Mar 30 2009
A team of scientists at Emory University School of Medicine has identified a direct link between oxidative stress and inflammatory signals in the blood.
The finding could lead to improved strategies for preventing several diseases by including antioxidants in the diet and for reducing the impact of inflammation in critically ill patients by adding cysteine to intravenous or tube feeding.

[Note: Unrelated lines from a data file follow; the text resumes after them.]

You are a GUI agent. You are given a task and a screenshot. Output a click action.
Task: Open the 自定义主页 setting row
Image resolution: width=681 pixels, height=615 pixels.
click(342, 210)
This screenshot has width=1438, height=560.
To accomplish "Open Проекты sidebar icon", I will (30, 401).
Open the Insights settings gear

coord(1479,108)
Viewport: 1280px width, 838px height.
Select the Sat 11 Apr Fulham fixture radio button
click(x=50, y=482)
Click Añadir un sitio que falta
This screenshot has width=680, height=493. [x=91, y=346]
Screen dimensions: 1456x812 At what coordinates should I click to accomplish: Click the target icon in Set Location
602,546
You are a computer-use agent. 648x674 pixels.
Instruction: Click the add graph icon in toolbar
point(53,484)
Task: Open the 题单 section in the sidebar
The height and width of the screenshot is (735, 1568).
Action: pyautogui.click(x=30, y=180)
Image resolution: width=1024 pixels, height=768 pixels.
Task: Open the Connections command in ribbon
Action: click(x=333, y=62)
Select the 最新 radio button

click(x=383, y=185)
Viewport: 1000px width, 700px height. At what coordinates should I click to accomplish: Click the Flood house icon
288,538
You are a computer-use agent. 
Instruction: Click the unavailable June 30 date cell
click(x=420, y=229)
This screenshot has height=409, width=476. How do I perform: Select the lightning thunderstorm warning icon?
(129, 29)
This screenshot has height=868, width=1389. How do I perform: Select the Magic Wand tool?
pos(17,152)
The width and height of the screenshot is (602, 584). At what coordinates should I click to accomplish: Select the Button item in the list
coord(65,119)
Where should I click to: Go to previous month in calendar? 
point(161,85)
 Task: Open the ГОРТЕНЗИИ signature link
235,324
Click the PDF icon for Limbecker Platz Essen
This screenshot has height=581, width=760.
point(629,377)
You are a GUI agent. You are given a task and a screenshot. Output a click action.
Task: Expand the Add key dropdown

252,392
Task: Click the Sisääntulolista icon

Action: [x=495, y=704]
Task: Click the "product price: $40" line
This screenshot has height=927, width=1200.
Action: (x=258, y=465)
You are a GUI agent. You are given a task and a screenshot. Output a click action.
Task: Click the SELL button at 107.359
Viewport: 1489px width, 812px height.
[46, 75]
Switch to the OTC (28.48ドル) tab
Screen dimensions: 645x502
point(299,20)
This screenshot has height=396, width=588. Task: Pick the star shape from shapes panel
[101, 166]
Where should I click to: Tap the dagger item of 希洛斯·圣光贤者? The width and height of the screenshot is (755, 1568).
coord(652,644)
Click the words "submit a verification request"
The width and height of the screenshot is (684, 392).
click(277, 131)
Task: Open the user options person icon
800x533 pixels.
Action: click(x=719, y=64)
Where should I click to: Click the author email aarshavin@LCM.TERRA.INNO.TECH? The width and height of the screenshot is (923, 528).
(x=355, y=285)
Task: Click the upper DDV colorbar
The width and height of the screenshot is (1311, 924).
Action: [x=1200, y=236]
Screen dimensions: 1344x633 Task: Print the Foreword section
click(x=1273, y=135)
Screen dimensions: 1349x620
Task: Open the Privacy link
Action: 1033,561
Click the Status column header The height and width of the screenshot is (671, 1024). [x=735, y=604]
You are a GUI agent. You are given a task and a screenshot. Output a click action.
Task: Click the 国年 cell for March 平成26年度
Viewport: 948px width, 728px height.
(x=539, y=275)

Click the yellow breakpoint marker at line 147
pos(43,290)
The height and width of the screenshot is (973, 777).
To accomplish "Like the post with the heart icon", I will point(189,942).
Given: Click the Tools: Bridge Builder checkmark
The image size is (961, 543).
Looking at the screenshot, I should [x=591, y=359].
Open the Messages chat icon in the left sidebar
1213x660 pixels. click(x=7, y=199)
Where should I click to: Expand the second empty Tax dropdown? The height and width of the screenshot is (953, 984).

The results are published online this week in the journal PLoS One .
Many normal metabolic functions produce reactive forms of oxygen that can damage cells. Oxidative stress, a disruption of the body's ability to control reactive forms of oxygen, has been connected with heart disease, diabetes and several neurodegenerative diseases.
However, scientists are still learning about the best ways to measure and reduce oxidative stress, says Dean P. Jones, PhD, professor of medicine and director of the Clinical Biomarkers Laboratory at Emory University School of Medicine. For example, large-scale clinical trials have shown little benefit in supplementing the diet with antioxidants such as vitamins C and E.
Jones and his colleagues, including Thomas R. Ziegler, MD of the Emory Department of Medicine, have been concentrating on a measure of oxidative stress in the blood: cysteine, an amino acid found in most proteins in the body. Cysteine can exist in two forms: oxidized and reduced. The higher the level of oxidative stress outside the cell, the more oxidized cysteine there is. Other indicators such as glutathione are more important inside cells.
Several studies have shown that levels of oxidized cysteine in the blood tend to rise as people age. Smoking and alcohol consumption are also linked with higher levels of oxidized cysteine. In addition, Jones and Ziegler have found that critical illness and malnutrition are associated with oxidative stress and oxidized cysteine in the blood.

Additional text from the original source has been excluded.